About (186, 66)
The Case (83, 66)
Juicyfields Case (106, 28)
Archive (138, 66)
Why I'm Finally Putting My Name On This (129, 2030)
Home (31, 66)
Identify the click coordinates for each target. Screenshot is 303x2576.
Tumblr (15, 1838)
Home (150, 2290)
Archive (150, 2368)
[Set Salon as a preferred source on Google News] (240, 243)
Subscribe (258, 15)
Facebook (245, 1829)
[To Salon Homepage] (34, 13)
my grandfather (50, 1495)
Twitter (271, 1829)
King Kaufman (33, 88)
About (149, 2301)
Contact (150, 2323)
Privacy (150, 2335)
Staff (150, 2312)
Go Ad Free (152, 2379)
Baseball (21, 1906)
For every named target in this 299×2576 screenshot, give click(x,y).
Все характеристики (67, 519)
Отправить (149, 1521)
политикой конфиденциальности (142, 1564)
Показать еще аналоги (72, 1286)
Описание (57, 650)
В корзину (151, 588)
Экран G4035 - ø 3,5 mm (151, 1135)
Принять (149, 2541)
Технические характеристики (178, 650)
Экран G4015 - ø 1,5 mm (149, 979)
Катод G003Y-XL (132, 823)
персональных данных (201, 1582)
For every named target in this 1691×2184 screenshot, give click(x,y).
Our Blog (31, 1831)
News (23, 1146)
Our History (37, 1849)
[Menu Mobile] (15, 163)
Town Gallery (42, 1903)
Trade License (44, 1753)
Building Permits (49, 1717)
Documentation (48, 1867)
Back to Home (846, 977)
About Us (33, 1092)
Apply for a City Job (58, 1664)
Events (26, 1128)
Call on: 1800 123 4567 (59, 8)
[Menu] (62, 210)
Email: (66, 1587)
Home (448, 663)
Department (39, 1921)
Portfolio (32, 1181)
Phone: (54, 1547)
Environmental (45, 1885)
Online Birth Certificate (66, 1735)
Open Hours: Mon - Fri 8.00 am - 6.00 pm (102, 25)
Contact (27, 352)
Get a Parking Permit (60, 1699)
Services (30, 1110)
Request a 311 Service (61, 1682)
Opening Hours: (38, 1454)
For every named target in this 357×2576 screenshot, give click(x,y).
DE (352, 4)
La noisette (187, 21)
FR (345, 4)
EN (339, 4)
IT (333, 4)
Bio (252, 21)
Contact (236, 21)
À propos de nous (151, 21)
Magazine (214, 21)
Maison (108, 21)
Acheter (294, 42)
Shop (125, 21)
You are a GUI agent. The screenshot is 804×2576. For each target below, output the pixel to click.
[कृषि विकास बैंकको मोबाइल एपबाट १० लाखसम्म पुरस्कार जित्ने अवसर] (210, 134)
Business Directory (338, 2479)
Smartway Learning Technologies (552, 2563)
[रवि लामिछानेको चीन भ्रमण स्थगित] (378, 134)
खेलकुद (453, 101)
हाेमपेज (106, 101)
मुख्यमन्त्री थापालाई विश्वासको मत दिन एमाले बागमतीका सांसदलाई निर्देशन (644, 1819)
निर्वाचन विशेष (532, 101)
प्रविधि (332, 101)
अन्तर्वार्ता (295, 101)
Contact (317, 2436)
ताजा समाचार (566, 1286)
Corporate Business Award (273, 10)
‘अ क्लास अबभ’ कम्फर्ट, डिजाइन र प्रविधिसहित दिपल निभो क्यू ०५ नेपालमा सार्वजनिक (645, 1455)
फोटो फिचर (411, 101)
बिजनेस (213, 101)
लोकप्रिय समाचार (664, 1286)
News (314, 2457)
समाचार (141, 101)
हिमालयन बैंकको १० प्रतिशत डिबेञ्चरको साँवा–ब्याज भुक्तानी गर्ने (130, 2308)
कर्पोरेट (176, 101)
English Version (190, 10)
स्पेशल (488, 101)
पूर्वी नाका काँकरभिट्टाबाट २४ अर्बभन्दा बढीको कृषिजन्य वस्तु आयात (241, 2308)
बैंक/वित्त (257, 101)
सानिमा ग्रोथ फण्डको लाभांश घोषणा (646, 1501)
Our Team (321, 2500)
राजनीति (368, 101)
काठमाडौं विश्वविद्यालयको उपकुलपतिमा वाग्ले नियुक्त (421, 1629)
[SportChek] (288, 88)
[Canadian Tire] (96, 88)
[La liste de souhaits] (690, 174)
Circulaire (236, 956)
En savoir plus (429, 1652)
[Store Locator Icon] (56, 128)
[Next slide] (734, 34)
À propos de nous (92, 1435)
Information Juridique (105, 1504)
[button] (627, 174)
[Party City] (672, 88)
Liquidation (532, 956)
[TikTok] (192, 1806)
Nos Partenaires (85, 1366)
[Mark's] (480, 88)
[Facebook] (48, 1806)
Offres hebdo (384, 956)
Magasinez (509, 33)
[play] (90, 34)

- WORK REQUEST -
Could you write out, exactly, each line of the data above from the one containing "Information Juridique (105, 1504)" through the last, including both?

- FINAL ANSWER -
Information Juridique (105, 1504)
[button] (627, 174)
[Party City] (672, 88)
Liquidation (532, 956)
[TikTok] (192, 1806)
Nos Partenaires (85, 1366)
[Mark's] (480, 88)
[Facebook] (48, 1806)
Offres hebdo (384, 956)
Magasinez (509, 33)
[play] (90, 34)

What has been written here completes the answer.